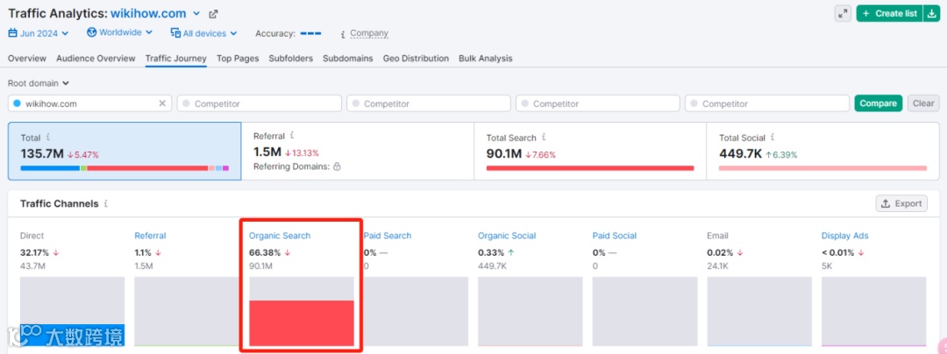
Task: Open wikihow.com external link icon
Action: [212, 14]
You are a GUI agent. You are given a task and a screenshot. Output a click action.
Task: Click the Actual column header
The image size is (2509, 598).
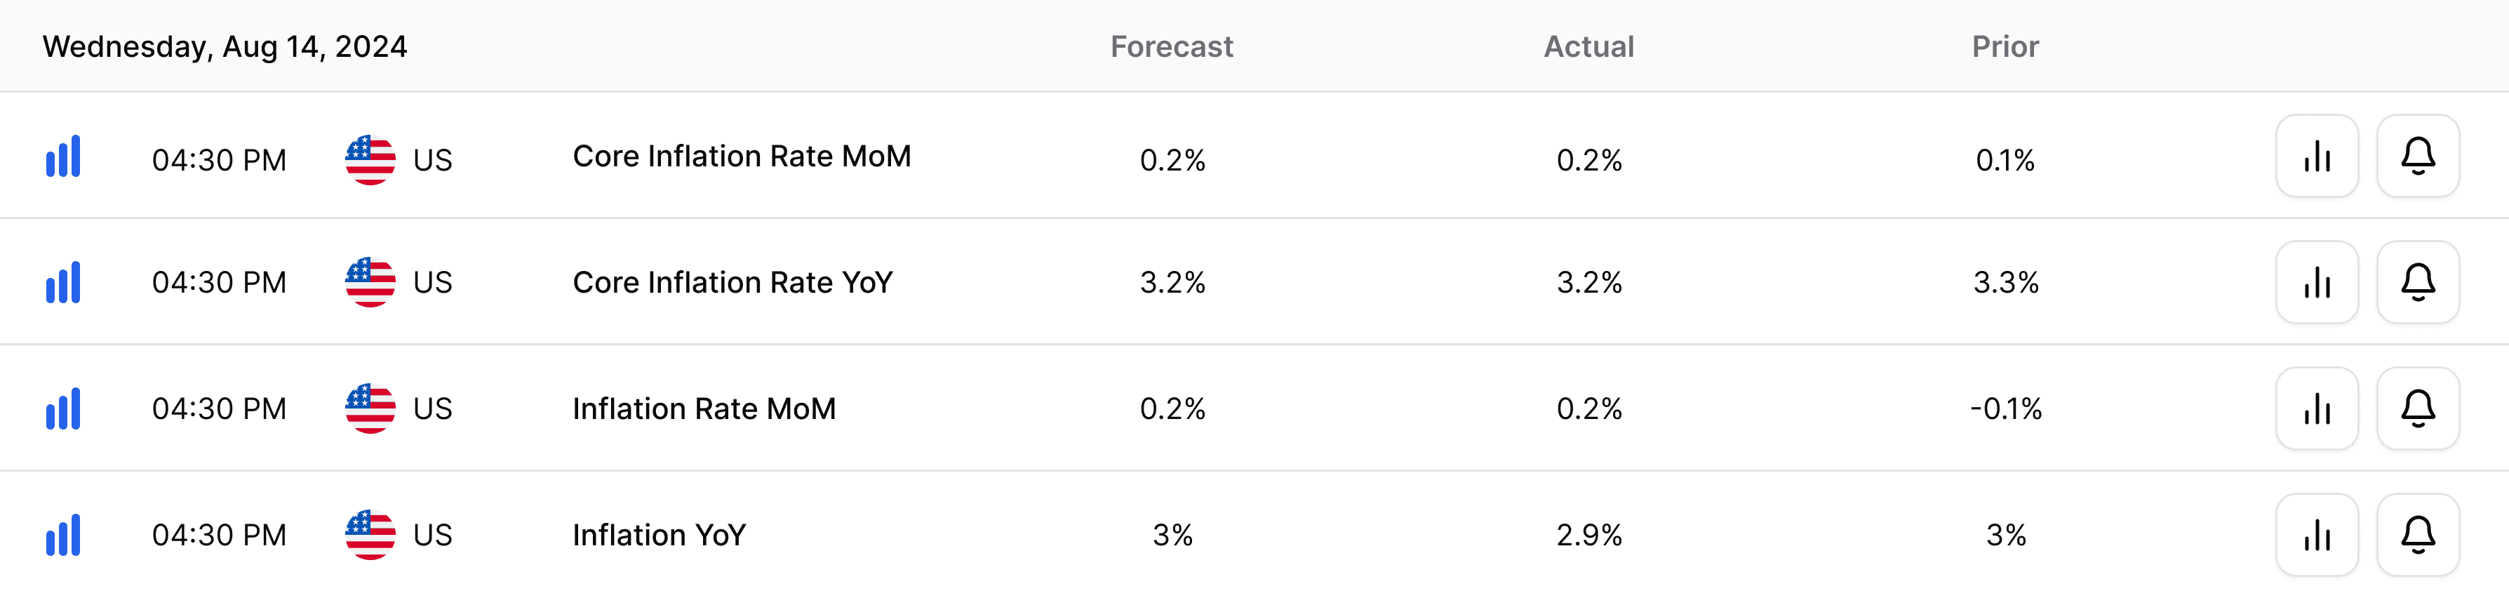click(1589, 47)
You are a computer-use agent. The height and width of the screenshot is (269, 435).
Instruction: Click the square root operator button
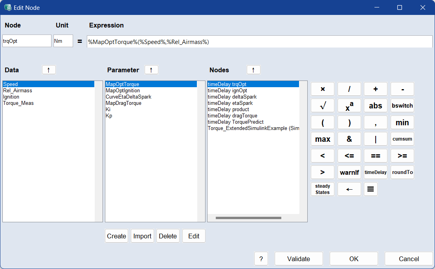(x=322, y=106)
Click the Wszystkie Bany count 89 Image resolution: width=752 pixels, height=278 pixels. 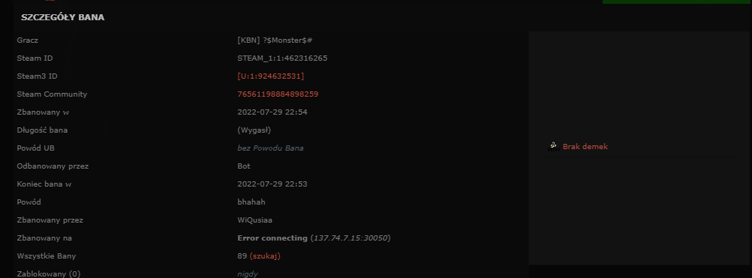click(x=242, y=256)
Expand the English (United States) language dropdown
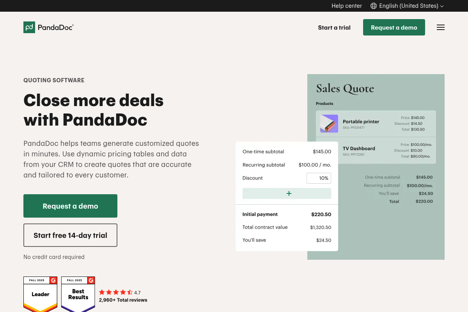The height and width of the screenshot is (312, 468). point(409,6)
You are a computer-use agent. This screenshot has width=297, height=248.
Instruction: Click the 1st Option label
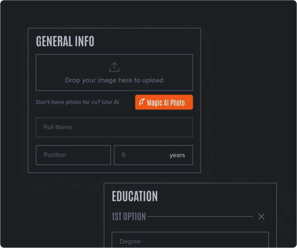coord(128,216)
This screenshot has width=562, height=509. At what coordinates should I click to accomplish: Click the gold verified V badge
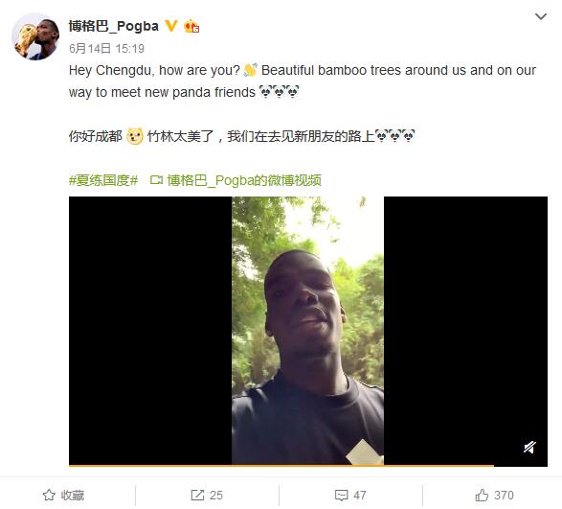pos(171,26)
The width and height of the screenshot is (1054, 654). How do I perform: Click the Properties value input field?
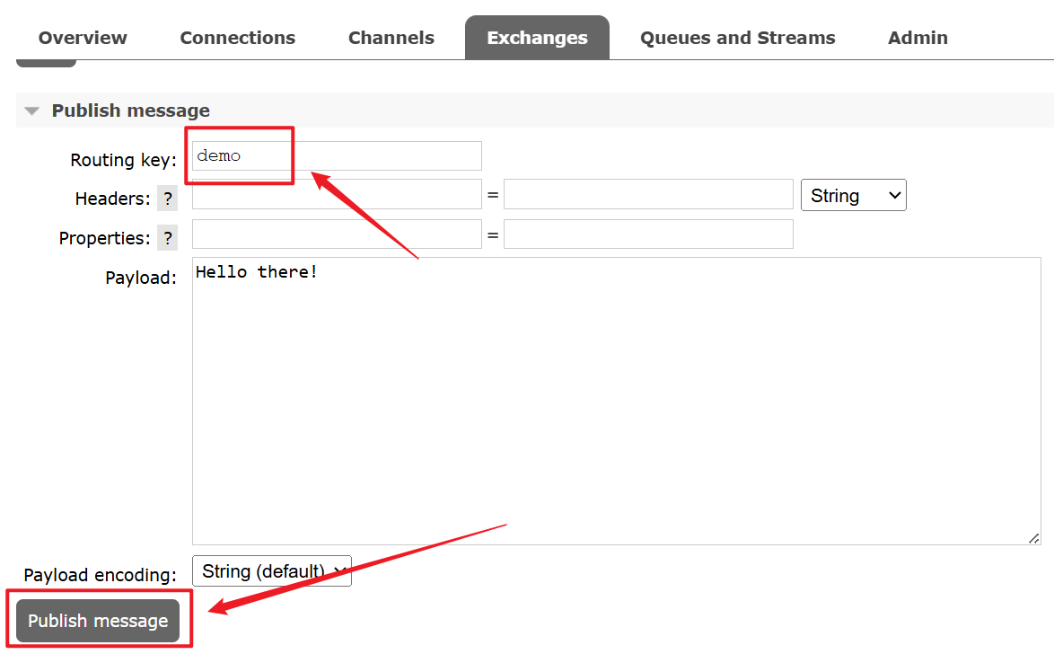(x=648, y=234)
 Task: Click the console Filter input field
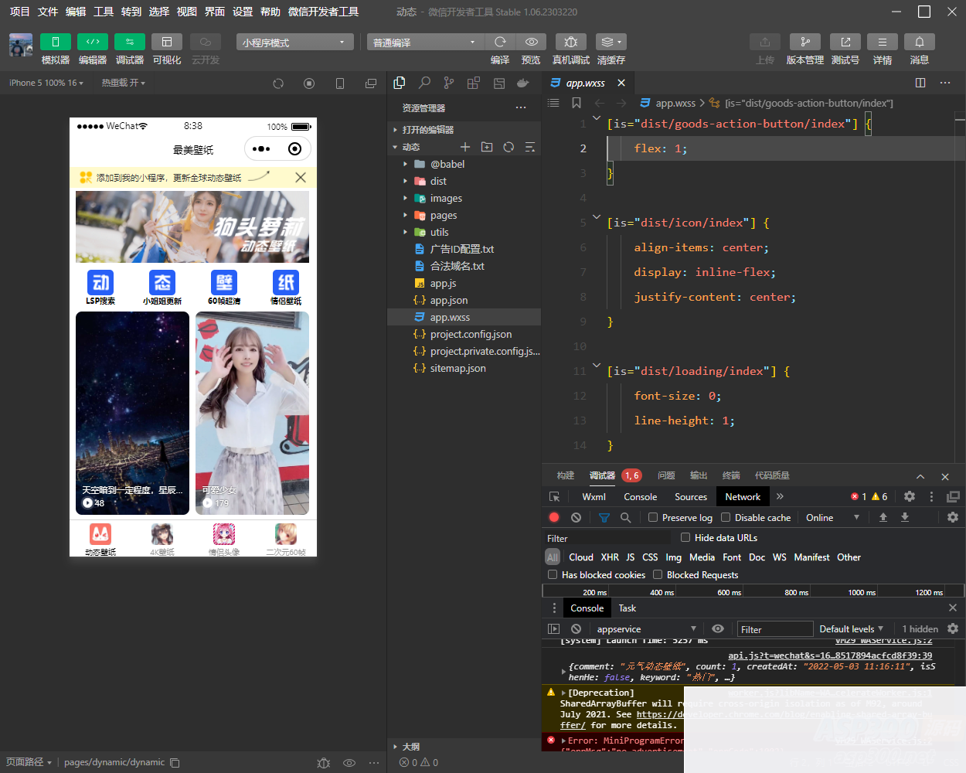(774, 629)
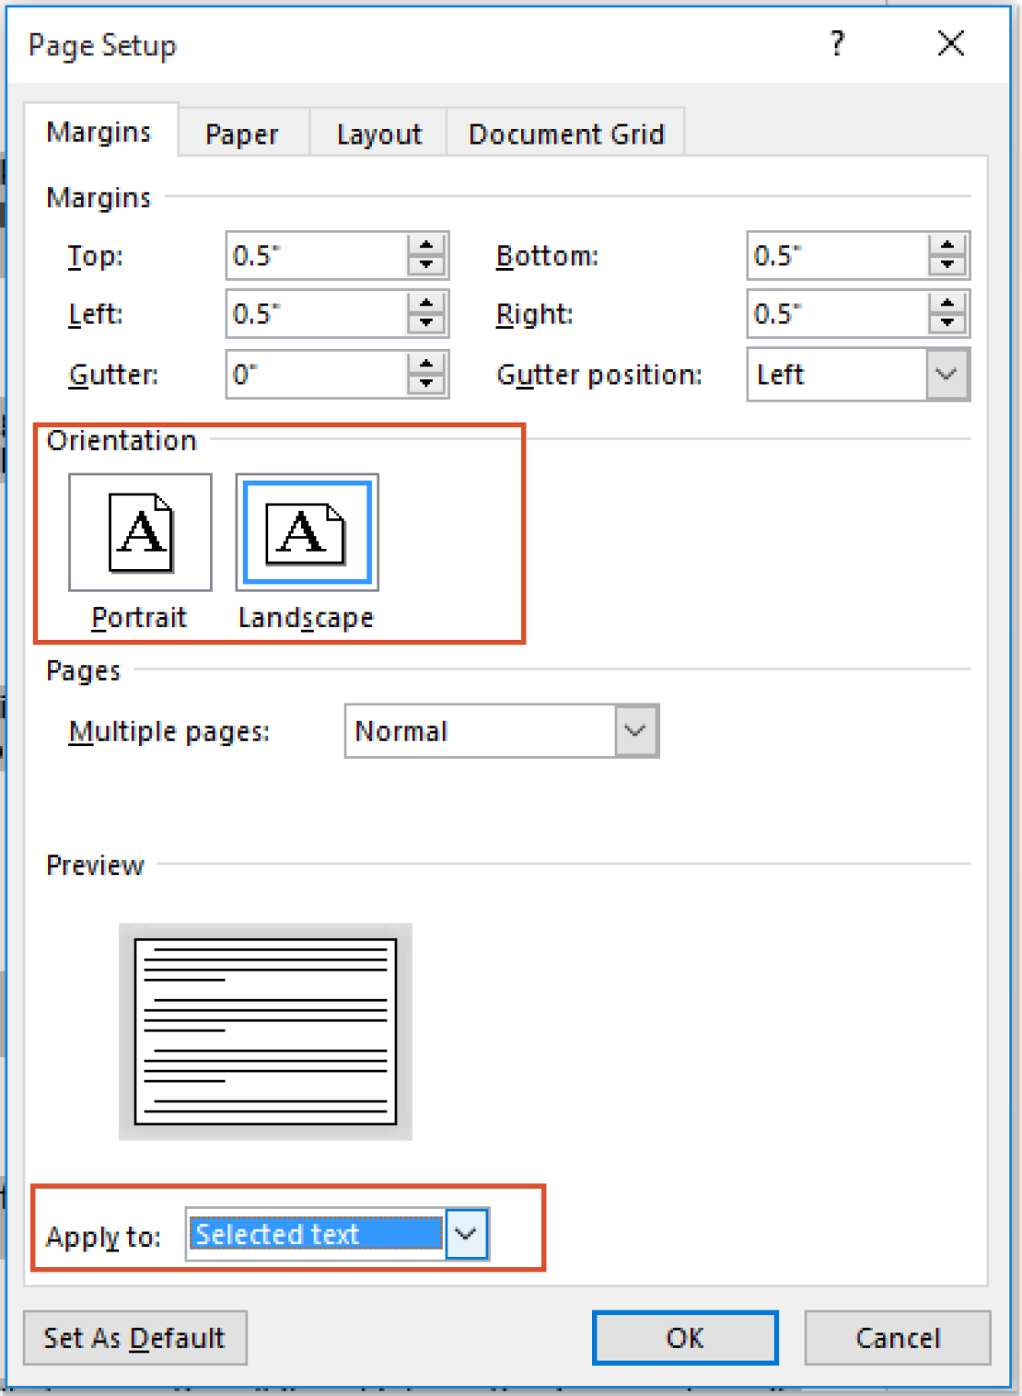Select the Margins tab
The height and width of the screenshot is (1396, 1022).
pos(99,131)
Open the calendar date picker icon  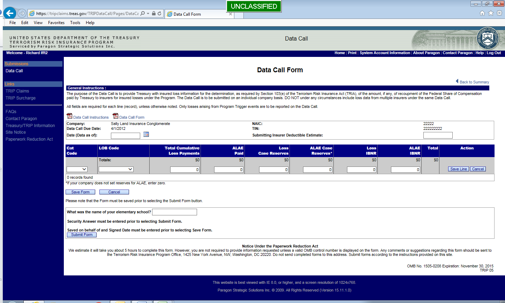(x=146, y=134)
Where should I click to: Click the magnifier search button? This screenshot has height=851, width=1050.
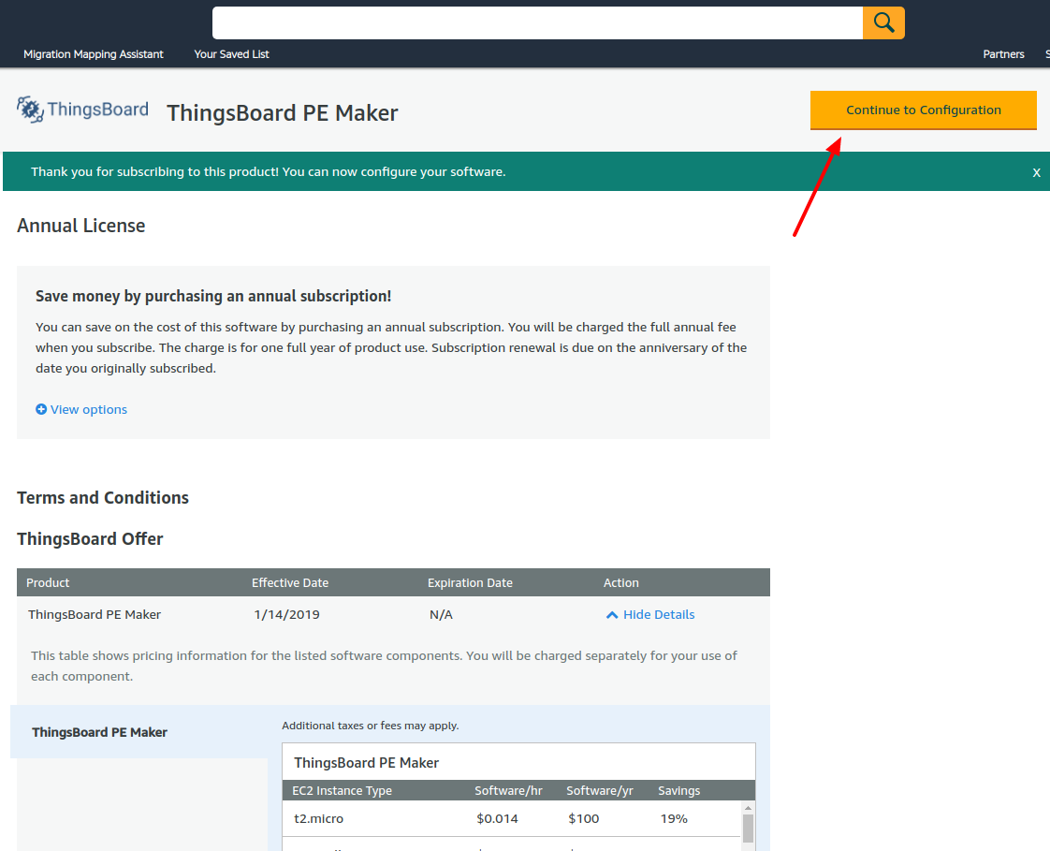(x=883, y=22)
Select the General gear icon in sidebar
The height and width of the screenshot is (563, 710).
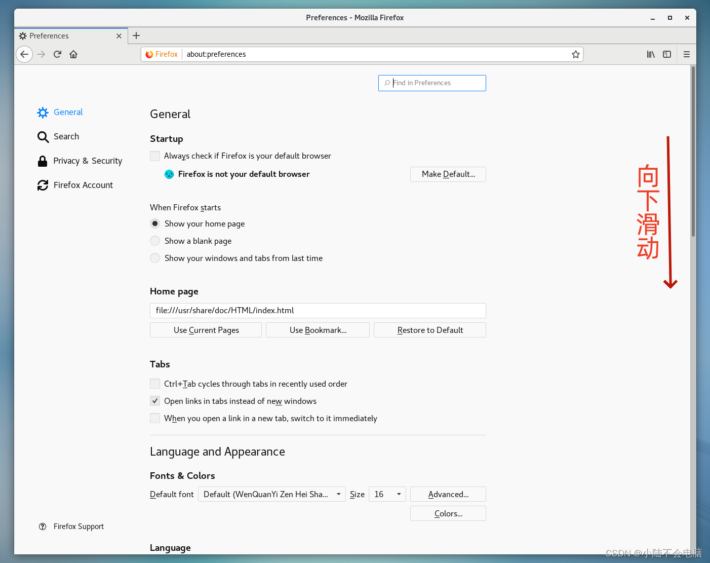coord(43,112)
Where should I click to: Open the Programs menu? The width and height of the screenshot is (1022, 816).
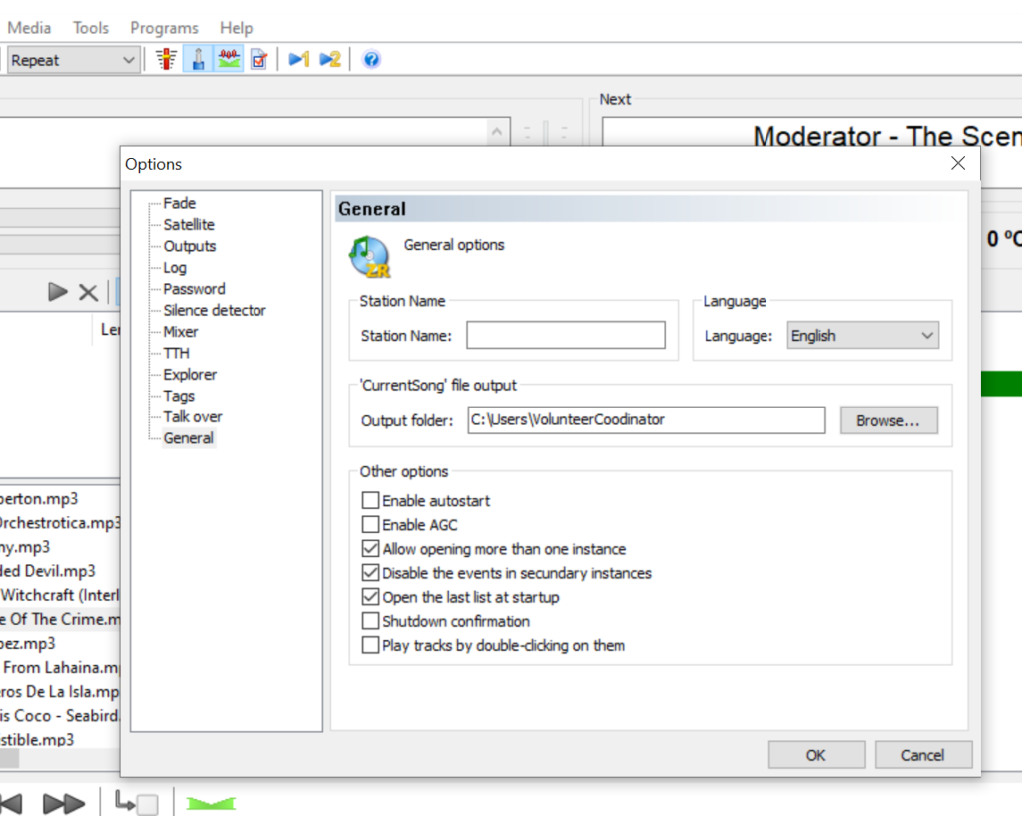coord(164,28)
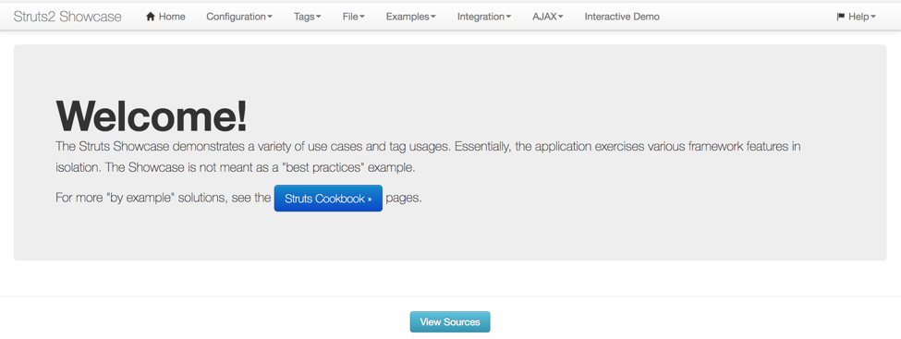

══════

• **PROBLEM TO SOLVE**: Check the entries above for the word "agent" and copy every line where it turns up.

• **TASK OUTPUT**:
You are a GUI agent. You are given a task and a screenshot. Output a click action.
You are a computer-use agent. The height and width of the screenshot is (269, 435).
You are a computer-use agent. This screenshot has width=297, height=248.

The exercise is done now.